For a moment they just stood embracing in the shadows at the porch’s edge. Travis tilted her face up to meet his tender gaze. “Have you had enough, Kitty? Have you realized that this can never be your home again?”

“Travis…” She shook her head slowly, tears filling her eyes. God, how she loved this man, but how could she make him understand how she felt?

“Miss Wright, are you out here?” Dr. Preston, the Union medical officer, stepped out onto the porch. Travis immediately clicked to attention and saluted. The doctor recognized him and smiled. “Oh, Captain Coltrane. I had heard Miss Wright was fortunate enough to have a Union officer courting her, but I did not know it was you.”

“Sir, I request permission to take Miss Wright for a ride.”

“Unchaperoned?” the doctor laughed, a nasty sound in Kitty’s ear. “Of course. Try to be back by morning.”

“Damn Yankee bastard,” Kitty spat out as Travis steered her down the steps.

“You’re talking like a trollop again, Kitty,” he said, sounding amused. “What would the dear ladies of Goldsboro say if they could hear you now?”

She snapped, “Must we spend what little time we have together discussing my shortcomings?”

He mounted his stallion, then swung her up to position her in front of him, his arms about her as he held the reins. “You are turning into skin and bones,” he said critically. “I could lift you with one hand. I know food is scarce, but I thought they would at least feed the hospital staff.”

“I seldom have time to eat, and when I do, I have no appetite. Who wants to eat, surrounded by death and its smell all day and all night?”

He reminded her that it had been her decision to work at the hospital. “I offered to get a room for you at the hotel. We could have been together these past nights. My bed has been cold and lonely.”

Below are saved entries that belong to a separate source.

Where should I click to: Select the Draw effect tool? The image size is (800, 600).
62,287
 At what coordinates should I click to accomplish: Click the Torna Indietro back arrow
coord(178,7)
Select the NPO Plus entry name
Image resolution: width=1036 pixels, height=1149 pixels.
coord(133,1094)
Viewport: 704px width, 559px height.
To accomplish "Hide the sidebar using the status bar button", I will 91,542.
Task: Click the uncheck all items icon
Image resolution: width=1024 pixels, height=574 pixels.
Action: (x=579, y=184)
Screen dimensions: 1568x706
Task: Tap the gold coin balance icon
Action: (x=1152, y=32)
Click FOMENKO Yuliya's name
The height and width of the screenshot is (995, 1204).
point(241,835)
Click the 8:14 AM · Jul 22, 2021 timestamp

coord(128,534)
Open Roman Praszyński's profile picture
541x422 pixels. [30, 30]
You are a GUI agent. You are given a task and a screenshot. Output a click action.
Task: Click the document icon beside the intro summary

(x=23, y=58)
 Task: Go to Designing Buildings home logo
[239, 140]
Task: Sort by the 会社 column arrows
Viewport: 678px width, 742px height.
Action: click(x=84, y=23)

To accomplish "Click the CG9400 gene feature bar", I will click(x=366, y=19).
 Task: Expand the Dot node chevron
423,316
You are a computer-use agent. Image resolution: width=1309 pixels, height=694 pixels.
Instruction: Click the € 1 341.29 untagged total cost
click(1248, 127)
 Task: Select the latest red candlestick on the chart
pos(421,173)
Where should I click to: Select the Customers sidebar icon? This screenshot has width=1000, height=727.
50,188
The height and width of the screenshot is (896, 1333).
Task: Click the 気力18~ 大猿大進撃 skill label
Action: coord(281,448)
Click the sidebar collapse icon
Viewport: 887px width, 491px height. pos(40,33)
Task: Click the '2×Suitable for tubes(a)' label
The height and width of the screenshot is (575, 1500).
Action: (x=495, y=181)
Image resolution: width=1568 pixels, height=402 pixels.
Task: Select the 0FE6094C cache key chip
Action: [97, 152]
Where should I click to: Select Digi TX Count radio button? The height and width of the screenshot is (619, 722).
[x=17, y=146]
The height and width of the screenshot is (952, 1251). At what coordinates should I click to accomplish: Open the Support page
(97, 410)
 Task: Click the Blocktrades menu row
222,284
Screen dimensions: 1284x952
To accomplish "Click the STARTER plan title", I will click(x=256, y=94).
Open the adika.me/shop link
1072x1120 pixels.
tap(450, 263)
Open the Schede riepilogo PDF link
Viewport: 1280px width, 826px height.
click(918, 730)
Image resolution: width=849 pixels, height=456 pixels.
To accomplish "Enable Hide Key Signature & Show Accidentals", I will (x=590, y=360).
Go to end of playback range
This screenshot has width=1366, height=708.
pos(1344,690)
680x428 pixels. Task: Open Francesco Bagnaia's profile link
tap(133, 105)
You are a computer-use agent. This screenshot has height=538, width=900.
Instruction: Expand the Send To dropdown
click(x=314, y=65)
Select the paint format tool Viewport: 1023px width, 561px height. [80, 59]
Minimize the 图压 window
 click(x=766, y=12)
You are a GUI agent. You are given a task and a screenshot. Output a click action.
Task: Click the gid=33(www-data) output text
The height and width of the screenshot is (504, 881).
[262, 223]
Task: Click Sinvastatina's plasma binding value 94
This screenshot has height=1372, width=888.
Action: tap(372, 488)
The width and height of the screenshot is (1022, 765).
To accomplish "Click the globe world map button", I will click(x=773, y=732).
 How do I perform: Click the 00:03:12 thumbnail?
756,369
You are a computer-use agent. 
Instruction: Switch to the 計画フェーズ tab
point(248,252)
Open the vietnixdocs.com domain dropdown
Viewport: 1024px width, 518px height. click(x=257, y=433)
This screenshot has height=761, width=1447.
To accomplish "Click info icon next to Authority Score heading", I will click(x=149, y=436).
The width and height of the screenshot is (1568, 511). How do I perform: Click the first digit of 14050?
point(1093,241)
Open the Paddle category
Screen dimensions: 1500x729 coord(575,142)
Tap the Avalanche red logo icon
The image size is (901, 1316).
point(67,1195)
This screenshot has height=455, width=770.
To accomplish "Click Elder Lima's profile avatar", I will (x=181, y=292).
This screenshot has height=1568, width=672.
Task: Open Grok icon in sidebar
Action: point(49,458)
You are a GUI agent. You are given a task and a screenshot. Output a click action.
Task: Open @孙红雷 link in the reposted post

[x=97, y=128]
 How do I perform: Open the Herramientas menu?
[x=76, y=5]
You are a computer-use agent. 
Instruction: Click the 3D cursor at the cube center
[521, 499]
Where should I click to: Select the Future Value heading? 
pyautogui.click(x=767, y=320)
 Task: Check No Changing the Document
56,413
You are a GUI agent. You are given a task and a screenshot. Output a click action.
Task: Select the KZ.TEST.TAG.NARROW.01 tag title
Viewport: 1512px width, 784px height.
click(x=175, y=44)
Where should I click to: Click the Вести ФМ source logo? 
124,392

“That is easy for you to say. I have no way of knowing whether or not you found a woman to take my place.”

“I told you that you are the only woman for me, Kitty. Until you betray me.” He spoke between gritted teeth. “So don’t hint that I have been unfaithful. I have never liked being called a liar.”

“Oh, Travis, I’m sorry,” she whispered, burrowing her face in his shoulder. They rode through the night. She didn’t care where they were going as long as they were together. He bent to plant a light kiss on her forehead. He was no longer angry, and their world was right again. She prayed this night would never end. As she felt his heart beating rapidly, Kitty knew what would take place between them before the black skies turned to gold.

And she felt the beating of her own heart quicken in passionate anticipation.

Chapter Five

Travis found a place on the banks of the Neuse River where they could isolate themselves. Honeysuckle vines had already begun to entwine their foliage skyward, bursting into early sweet fragrance. A tall weeping willow tree bowed forward gracefully to enshroud them in its protective arms.

Travis took a blanket roll from the back of his saddle and lay down on it, rolling on his side to prop his head upon his hand, smiling at her through the thick, dusty lashes she adored. “Take your clothes off, Kitty. I want to see you naked.”

She complied unabashedly, aware that his eyes took in every inch of her body. As her breasts spilled forward, he whispered, “I will never forget the first time I saw your breasts, Kitty. I thought they were the most beautiful objects I had ever seen—ripe, succulent, and just waiting to be devoured.”